Os amantes da palavra escrita, porém, não precisam temer, pois não será desta vez ainda que o "Planeta Guttenberg" será destruído. Previu-se, nos anos 50, que o jornalismo do futuro seria essencialmente de imagens. Tolice. O texto está apenas se modernizando, sendo adequado a esta era vertiginosa e fantástica (para alguns, apenas louca). Mas está longe da extinção. Pelo contrário. O pesquisador do Instituto para o Futuro, da Califórnia, Paul Saffo, em ensaio que escreveu intitulado "Pela Palavra", publicado no livro "Reflexões para o Futuro", lançado pela Revista Veja em 1994, em comemoração aos seus 25 anos de fundação, assinala: "Na verdade, a palavra escrita não apenas permanece – mas floresce como trepadeira, na fronteira da revolução digital".

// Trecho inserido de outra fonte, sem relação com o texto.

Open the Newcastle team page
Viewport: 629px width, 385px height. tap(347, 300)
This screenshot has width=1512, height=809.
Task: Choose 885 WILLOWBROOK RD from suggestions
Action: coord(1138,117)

O intelectual norte-americano apenas reforça a profecia de Horácio, poeta da Roma Antiga, que há quase dois mil anos garantiu: "Litera scripta manet". "A palavra escrita permanece". A comunicação foi o fator preponderante que permitiu ao homem deixar as cavernas e partir em conquista das estrelas. É verdade que ainda não conquistou nenhuma. Mas tem potencial para isso.
Das primeiras palavras inteligíveis trocadas por dois seres humanos ao milagre dos satélites; das pinturas sagradas nas paredes das cavernas à Internet; da invenção do alfabeto pelos fenícios ao milagre da multimídia, esse ser estranho, misto anjo e demônio, deu um salto de qualidade magnífico, da animalidade à racionalidade. Estou convicto que, não importa o tempo que leve, saberá superar seus egoísmos, deficiências e contradições e se impor como rei da natureza, quando aprender de vez o princípio da bondade, da integridade e da solidariedade. Mas... não me atrevo a jurar que isso virá a acontecer. Tomara que aconteça!!!